### The task
Only the line containing "Erkältung, (99, 2488)" and the lines after it, through the end of the data below, are to be returned, each exactly as it stands.

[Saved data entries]
--------
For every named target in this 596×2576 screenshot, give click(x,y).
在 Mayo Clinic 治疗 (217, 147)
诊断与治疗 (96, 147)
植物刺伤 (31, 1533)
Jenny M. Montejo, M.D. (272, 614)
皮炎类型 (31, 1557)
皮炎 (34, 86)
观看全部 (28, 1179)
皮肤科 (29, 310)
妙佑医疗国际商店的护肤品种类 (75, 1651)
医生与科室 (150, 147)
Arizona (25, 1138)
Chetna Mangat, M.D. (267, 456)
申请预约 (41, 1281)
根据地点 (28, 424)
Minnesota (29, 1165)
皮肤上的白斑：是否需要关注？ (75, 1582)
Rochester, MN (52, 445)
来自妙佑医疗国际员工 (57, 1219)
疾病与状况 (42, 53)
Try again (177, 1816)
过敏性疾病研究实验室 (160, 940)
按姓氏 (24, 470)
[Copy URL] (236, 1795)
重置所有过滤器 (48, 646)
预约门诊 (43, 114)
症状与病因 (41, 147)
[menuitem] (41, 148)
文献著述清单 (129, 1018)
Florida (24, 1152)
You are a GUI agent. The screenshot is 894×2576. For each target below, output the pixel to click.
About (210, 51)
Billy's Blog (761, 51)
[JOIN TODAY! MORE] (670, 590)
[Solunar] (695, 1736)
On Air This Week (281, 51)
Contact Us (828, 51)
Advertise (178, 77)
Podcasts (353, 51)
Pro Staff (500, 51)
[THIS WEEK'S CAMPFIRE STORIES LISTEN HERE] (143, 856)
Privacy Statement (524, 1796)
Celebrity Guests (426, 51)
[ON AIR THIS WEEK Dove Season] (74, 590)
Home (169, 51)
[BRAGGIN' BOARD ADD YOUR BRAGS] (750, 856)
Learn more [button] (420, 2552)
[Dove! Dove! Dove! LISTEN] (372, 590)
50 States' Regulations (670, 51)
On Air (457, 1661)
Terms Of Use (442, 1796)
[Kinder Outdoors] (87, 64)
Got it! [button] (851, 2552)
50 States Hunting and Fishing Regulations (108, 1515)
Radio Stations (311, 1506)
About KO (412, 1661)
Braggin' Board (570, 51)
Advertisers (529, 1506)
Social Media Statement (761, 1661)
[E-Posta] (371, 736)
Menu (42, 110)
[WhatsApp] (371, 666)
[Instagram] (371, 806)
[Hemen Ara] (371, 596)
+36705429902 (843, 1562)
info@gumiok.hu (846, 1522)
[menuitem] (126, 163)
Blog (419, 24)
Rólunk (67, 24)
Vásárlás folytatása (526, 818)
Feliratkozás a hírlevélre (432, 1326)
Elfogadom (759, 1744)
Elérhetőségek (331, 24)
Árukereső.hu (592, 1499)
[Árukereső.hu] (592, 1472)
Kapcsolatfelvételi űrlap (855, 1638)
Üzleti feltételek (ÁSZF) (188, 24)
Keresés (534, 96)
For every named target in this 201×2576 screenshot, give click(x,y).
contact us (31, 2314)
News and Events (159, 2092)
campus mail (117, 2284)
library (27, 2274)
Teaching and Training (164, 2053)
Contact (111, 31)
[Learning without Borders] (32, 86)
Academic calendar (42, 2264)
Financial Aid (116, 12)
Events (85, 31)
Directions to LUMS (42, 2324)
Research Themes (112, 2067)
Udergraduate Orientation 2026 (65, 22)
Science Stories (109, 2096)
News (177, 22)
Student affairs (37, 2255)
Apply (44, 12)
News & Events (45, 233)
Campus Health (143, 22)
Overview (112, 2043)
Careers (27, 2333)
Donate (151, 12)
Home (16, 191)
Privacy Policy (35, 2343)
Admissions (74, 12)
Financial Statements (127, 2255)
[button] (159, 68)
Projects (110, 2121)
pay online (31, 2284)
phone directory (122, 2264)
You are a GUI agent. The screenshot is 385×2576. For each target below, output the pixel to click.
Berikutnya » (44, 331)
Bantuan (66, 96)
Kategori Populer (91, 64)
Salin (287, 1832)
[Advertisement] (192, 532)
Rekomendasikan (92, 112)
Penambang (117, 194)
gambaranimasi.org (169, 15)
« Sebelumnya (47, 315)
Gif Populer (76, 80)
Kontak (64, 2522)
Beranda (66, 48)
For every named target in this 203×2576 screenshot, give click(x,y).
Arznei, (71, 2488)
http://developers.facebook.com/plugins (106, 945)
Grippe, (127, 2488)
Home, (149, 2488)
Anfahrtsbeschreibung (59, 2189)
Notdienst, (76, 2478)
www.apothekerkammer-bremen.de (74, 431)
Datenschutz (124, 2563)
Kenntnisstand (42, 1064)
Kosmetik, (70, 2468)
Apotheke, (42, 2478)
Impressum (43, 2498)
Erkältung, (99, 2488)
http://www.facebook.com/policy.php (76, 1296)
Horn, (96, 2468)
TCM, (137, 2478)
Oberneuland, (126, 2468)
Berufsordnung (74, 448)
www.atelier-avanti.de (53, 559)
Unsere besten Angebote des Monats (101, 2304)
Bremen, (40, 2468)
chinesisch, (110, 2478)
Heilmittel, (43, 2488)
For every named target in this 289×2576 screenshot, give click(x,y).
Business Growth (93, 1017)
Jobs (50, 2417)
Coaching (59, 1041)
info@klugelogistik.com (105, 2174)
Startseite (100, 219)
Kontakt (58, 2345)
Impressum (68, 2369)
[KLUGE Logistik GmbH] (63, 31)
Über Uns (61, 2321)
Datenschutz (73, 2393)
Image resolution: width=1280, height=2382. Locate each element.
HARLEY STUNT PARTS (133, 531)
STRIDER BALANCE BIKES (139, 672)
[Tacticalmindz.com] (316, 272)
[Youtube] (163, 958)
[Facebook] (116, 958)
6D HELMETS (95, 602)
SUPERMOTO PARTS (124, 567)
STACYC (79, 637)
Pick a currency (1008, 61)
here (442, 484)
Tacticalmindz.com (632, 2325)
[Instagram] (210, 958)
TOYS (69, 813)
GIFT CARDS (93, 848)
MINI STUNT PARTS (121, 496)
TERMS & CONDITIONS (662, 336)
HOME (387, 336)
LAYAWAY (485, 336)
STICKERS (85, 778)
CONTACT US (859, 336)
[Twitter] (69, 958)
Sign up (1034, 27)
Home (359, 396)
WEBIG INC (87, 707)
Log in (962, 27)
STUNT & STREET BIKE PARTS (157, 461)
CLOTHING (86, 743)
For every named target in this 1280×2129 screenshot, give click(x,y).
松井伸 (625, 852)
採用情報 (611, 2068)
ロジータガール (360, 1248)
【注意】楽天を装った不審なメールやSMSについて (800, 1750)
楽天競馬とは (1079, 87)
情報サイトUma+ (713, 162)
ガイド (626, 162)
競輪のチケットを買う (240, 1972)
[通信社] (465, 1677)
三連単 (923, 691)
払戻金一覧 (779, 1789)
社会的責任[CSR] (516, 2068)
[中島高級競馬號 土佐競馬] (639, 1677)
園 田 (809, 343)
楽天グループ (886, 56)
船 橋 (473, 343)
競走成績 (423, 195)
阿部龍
--------
### Result for this exercise
Erkältung, (99, 2488)
http://www.facebook.com/policy.php (76, 1296)
Horn, (96, 2468)
TCM, (137, 2478)
Oberneuland, (126, 2468)
Berufsordnung (74, 448)
www.atelier-avanti.de (53, 559)
Unsere besten Angebote des Monats (101, 2304)
Bremen, (40, 2468)
chinesisch, (110, 2478)
Heilmittel, (43, 2488)
For every named target in this 289×2576 screenshot, give click(x,y).
Business Growth (93, 1017)
Jobs (50, 2417)
Coaching (59, 1041)
info@klugelogistik.com (105, 2174)
Startseite (100, 219)
Kontakt (58, 2345)
Impressum (68, 2369)
[KLUGE Logistik GmbH] (63, 31)
Über Uns (61, 2321)
Datenschutz (73, 2393)
Image resolution: width=1280, height=2382. Locate each element.
HARLEY STUNT PARTS (133, 531)
STRIDER BALANCE BIKES (139, 672)
[Tacticalmindz.com] (316, 272)
[Youtube] (163, 958)
[Facebook] (116, 958)
6D HELMETS (95, 602)
SUPERMOTO PARTS (124, 567)
STACYC (79, 637)
Pick a currency (1008, 61)
here (442, 484)
Tacticalmindz.com (632, 2325)
[Instagram] (210, 958)
TOYS (69, 813)
GIFT CARDS (93, 848)
MINI STUNT PARTS (121, 496)
TERMS & CONDITIONS (662, 336)
HOME (387, 336)
LAYAWAY (485, 336)
STICKERS (85, 778)
CONTACT US (859, 336)
[Twitter] (69, 958)
Sign up (1034, 27)
Home (359, 396)
WEBIG INC (87, 707)
Log in (962, 27)
STUNT & STREET BIKE PARTS (157, 461)
CLOTHING (86, 743)
For every named target in this 1280×2129 screenshot, give click(x,y).
松井伸 (625, 852)
採用情報 (611, 2068)
ロジータガール (360, 1248)
【注意】楽天を装った不審なメールやSMSについて (800, 1750)
楽天競馬とは (1079, 87)
情報サイトUma+ (713, 162)
ガイド (626, 162)
競輪のチケットを買う (240, 1972)
[通信社] (465, 1677)
三連単 (923, 691)
払戻金一覧 (779, 1789)
社会的責任[CSR] (516, 2068)
[中島高級競馬號 土佐競馬] (639, 1677)
園 田 (809, 343)
楽天グループ (886, 56)
船 橋 (473, 343)
競走成績 (423, 195)
阿部龍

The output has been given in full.